Quote:
Posted By FredS7 on 11/28/2011 1:36 PM
> Just a thought: what would happen if your association chose to not pay the taxes? The assessor would file a tax lien and eventually try to sell the common areas at auction.
This would be a foolish idea. Maybe the purchaser could charge tolls to cross the bridges? This would make it a paying proposition for the purchaser. Or cart off the bridges and sell them?
This would depend on whether there are easements allowing the members to use the bridges and other common areas. If the common areas were properly deeded and easements properly recorded, then a purchaser at a tax sale would not be able to remove the bridges.
At any rate, it was just a suggestion for bargaining with the assessor over the tax bill. People who purchase properties at tax sales are looking for a quick buck. Few if any would want to be in the toll road business, especially if the users have a perpetual right to use the roads and bridges and the buyer would be responsible for all maintenance and snow removal. Depending on state law, it may take three or more years before the property could be auctioned off. How many tax lien bidders are prepared to shell out $180,000 in hard cold cash for two bridges on what are essentially private driveways?

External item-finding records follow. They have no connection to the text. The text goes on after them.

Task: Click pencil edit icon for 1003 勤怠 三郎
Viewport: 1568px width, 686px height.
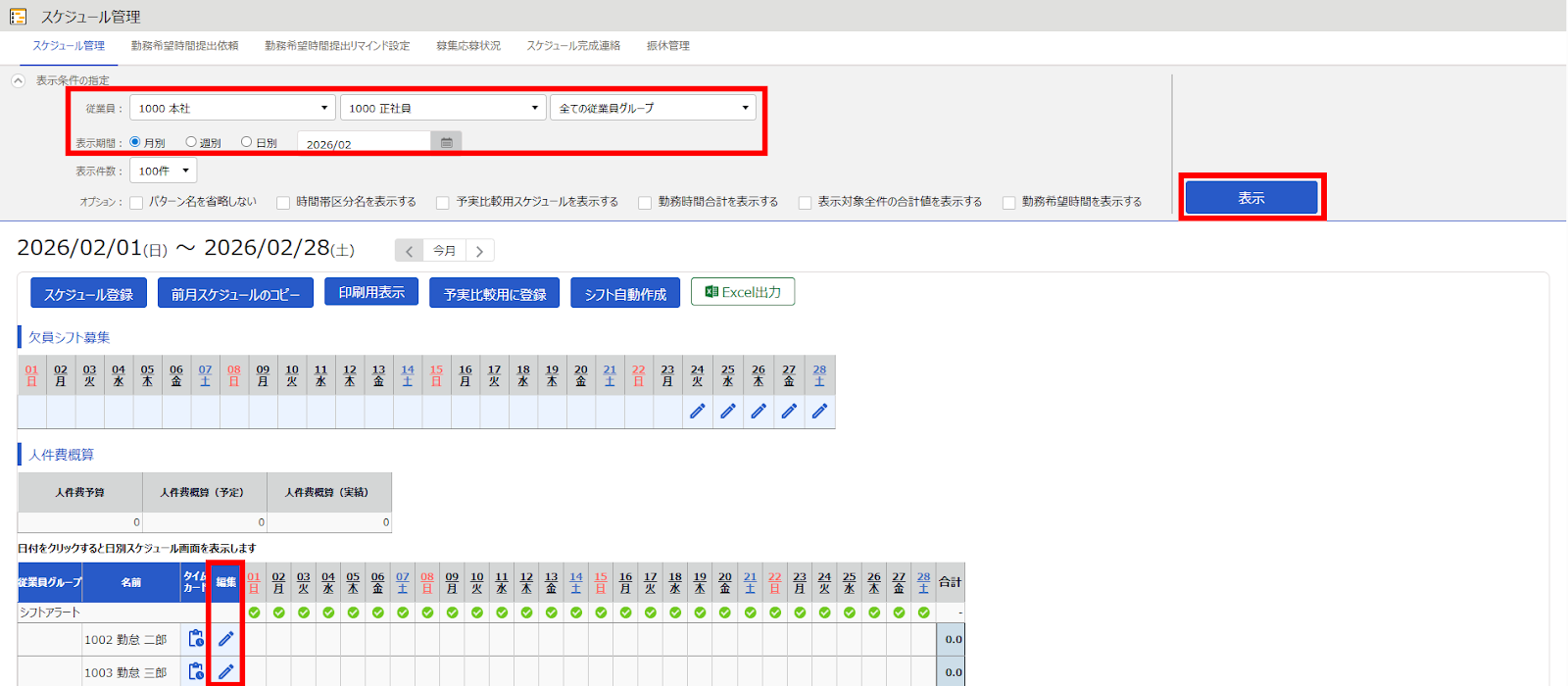Action: pyautogui.click(x=225, y=672)
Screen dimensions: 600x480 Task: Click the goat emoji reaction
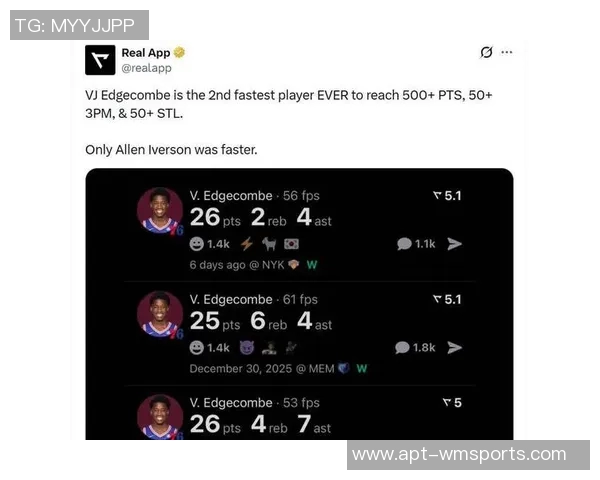click(269, 244)
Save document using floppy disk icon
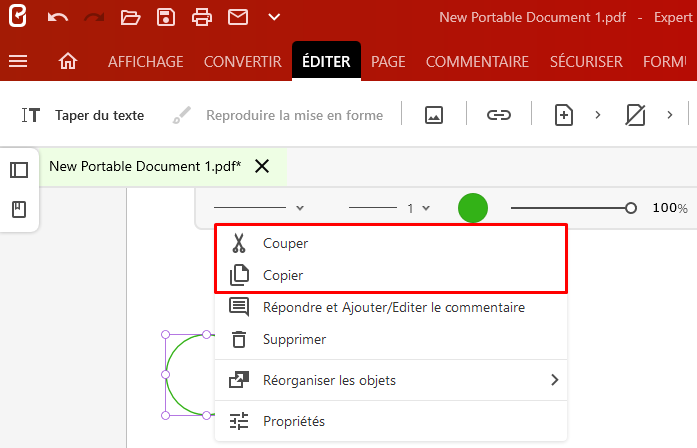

As things stand right now, the greedy assessor is looking at these common areas as a means to gouge the pockets of a few to put money in the town coffers. Threatening to not pay the tax bill at all means the town faces the prospect of getting zero dollars for several years until it can auction the properties. When no one bids at the tax lien sale, the town is stuck with owning and maintaining the common areas. That possibility ought to wipe the smile off the greedy assessor's face and get him to bargain for a more reasonable amount.